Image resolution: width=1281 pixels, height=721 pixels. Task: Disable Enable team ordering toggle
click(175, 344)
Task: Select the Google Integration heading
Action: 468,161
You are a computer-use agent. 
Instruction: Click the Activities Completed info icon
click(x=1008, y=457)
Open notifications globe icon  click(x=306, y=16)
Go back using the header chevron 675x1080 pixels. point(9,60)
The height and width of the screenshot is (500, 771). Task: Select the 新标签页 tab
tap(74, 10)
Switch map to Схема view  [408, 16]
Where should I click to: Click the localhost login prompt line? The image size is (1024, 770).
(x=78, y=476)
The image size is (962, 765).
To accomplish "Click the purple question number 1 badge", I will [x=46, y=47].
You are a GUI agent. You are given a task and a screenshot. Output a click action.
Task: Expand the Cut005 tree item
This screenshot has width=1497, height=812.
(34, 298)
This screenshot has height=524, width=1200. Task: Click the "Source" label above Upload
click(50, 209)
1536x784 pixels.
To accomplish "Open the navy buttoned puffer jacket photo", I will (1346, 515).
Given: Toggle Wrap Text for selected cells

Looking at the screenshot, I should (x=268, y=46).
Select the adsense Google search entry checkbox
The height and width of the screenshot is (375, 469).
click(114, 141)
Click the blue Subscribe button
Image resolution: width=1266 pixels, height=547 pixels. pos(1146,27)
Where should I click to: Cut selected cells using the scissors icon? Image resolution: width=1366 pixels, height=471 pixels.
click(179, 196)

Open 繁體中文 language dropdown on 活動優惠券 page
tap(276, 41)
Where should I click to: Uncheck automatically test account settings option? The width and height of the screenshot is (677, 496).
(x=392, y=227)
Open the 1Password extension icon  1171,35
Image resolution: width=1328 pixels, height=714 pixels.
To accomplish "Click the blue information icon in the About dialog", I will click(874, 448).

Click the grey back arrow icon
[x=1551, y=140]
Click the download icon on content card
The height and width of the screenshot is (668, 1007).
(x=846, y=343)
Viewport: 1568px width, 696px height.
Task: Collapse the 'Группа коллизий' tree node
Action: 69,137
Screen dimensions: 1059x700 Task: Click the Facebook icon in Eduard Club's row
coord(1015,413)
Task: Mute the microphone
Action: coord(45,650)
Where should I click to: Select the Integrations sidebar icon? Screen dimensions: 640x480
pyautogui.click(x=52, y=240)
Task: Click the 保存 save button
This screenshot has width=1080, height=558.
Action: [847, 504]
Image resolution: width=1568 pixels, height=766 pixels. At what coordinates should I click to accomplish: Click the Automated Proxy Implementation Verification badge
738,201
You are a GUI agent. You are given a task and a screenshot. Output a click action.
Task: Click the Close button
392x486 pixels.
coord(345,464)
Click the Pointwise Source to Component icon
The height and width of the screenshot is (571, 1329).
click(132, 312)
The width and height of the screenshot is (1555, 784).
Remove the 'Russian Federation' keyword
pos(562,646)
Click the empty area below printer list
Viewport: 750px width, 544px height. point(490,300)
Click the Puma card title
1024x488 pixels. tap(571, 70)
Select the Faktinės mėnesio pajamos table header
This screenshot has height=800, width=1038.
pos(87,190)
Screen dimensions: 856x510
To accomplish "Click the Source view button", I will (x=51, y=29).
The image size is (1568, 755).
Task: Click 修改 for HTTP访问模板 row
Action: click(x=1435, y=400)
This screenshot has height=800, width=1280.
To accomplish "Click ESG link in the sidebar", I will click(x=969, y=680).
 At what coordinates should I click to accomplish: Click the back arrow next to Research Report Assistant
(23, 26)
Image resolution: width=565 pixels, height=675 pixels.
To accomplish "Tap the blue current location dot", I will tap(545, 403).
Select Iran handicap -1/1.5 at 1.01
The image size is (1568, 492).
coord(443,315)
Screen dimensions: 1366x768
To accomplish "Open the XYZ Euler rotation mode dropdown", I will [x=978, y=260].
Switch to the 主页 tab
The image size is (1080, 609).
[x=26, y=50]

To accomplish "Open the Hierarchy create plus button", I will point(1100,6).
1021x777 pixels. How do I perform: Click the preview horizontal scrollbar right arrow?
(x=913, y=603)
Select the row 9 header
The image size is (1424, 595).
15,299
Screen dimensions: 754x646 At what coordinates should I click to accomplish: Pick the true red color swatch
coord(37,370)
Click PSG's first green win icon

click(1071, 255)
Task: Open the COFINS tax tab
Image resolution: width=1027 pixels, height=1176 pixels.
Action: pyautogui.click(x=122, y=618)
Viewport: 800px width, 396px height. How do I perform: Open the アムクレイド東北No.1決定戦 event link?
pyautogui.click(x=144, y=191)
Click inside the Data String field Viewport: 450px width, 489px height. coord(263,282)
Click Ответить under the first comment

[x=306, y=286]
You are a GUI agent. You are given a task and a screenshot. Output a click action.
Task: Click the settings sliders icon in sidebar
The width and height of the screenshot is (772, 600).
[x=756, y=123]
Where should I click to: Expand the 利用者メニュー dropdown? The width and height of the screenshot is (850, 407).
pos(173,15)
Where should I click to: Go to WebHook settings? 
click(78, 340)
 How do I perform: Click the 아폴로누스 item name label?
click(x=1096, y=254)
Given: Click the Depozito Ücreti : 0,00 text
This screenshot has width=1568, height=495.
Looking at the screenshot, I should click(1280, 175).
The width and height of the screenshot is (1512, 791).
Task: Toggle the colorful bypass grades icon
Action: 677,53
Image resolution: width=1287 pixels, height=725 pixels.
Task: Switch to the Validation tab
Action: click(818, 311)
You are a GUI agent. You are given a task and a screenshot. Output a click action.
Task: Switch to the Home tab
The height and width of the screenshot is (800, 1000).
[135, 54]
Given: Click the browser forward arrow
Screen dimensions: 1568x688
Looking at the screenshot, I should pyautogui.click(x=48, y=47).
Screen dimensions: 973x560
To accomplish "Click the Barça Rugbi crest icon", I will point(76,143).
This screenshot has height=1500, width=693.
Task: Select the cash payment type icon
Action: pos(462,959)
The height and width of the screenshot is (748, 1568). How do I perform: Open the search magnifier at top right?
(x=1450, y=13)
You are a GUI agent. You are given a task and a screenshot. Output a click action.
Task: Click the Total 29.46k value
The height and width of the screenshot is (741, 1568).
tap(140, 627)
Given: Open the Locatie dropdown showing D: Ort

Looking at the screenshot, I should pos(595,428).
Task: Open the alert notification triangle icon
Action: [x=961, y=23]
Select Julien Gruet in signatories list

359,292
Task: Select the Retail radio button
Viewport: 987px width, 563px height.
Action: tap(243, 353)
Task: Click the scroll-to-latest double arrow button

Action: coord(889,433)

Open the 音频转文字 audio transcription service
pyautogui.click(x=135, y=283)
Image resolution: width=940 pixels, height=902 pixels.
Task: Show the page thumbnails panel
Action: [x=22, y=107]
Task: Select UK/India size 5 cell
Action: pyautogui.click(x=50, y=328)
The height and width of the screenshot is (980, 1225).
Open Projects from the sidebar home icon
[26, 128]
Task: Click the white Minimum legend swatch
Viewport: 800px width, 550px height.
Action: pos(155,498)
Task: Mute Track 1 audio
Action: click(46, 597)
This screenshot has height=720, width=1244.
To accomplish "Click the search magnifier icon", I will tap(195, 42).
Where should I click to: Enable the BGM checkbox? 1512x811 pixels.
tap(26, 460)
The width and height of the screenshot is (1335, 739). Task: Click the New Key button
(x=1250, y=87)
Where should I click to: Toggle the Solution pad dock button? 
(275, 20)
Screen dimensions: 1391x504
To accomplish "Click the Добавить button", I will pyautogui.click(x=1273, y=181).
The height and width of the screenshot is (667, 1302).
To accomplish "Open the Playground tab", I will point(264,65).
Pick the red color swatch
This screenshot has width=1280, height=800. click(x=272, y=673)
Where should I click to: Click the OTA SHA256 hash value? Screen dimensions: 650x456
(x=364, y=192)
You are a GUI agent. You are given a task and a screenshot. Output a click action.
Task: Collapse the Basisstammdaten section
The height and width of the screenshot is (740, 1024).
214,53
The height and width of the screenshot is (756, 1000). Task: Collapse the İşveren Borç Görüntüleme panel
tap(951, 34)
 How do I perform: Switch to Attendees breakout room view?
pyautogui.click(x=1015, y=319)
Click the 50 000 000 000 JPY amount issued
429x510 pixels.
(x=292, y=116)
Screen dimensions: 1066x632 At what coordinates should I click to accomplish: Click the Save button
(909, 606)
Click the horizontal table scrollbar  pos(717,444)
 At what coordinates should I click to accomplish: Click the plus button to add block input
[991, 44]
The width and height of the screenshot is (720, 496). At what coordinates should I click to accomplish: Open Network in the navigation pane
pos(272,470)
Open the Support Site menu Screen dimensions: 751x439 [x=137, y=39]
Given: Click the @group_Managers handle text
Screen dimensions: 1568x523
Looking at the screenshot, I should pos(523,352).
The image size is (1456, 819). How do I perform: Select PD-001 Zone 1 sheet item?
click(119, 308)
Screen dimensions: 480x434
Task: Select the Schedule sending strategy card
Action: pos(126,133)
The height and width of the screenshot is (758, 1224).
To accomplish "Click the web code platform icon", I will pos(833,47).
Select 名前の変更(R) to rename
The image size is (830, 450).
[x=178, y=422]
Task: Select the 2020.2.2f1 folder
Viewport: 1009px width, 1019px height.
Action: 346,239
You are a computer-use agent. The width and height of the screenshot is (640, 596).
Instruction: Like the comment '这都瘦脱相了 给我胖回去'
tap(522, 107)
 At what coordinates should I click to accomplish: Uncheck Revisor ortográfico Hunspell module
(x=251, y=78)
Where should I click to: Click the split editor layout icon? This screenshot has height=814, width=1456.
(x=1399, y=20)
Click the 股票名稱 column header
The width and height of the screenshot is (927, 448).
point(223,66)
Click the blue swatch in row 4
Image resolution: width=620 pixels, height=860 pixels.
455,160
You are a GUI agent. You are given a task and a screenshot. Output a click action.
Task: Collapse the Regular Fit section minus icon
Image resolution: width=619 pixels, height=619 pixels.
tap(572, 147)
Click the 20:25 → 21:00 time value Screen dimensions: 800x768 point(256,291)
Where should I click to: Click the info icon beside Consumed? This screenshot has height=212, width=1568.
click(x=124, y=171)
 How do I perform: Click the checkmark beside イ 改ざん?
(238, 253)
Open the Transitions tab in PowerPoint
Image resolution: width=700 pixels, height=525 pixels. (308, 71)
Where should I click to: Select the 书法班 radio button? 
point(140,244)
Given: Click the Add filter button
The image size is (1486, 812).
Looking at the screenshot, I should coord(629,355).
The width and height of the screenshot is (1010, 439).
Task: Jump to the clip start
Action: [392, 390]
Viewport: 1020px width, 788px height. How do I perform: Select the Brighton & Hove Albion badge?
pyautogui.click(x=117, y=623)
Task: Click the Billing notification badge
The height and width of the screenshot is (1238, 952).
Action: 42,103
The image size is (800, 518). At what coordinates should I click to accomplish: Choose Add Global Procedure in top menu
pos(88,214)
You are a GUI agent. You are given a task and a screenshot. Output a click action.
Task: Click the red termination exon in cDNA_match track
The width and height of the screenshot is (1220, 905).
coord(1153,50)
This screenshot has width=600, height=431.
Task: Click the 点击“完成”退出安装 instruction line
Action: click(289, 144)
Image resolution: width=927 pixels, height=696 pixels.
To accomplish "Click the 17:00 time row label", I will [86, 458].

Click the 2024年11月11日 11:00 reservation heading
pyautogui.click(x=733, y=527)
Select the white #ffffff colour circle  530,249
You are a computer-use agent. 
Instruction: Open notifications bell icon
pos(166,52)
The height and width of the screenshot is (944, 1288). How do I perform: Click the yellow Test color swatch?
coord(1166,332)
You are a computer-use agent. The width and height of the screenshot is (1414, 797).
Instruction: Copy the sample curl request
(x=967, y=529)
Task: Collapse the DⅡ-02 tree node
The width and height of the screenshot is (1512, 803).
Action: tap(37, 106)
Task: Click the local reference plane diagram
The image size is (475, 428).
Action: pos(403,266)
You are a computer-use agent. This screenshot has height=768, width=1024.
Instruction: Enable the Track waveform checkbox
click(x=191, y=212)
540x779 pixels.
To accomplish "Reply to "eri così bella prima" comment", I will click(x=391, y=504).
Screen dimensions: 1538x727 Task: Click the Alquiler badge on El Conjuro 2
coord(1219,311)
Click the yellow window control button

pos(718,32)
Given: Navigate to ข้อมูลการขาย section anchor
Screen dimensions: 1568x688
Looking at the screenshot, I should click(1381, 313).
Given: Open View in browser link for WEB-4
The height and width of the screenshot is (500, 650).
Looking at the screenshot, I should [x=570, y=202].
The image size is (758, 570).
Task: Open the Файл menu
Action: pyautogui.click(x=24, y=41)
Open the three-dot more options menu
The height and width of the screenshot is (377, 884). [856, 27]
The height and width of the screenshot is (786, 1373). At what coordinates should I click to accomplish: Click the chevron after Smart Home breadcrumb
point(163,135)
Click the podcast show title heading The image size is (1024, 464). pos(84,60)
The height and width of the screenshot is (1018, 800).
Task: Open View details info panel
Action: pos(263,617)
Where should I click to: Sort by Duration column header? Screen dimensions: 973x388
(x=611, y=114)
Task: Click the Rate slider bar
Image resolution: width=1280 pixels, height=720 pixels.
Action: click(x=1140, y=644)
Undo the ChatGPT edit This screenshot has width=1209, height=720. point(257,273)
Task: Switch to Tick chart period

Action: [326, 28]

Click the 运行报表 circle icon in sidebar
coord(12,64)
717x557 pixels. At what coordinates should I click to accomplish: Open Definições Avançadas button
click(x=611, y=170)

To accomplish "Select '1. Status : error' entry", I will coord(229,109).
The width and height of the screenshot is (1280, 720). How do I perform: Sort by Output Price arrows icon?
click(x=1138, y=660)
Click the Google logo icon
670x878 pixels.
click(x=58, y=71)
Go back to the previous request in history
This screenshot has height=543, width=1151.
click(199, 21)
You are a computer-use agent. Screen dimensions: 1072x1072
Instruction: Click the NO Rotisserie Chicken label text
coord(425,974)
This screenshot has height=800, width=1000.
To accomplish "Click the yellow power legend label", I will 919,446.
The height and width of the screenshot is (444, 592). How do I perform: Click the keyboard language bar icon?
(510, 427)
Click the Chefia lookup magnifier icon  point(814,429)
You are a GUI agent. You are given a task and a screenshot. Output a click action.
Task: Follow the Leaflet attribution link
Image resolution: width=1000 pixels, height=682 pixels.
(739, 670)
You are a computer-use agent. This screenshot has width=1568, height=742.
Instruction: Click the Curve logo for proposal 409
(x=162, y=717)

▶ _What is needed_:
Check each line of the entries for the string "section". Copy the lines that have it.

▶ _Answer to the problem_:
Task: Collapse the Basisstammdaten section
Task: Collapse the Regular Fit section minus icon
Given: Navigate to ข้อมูลการขาย section anchor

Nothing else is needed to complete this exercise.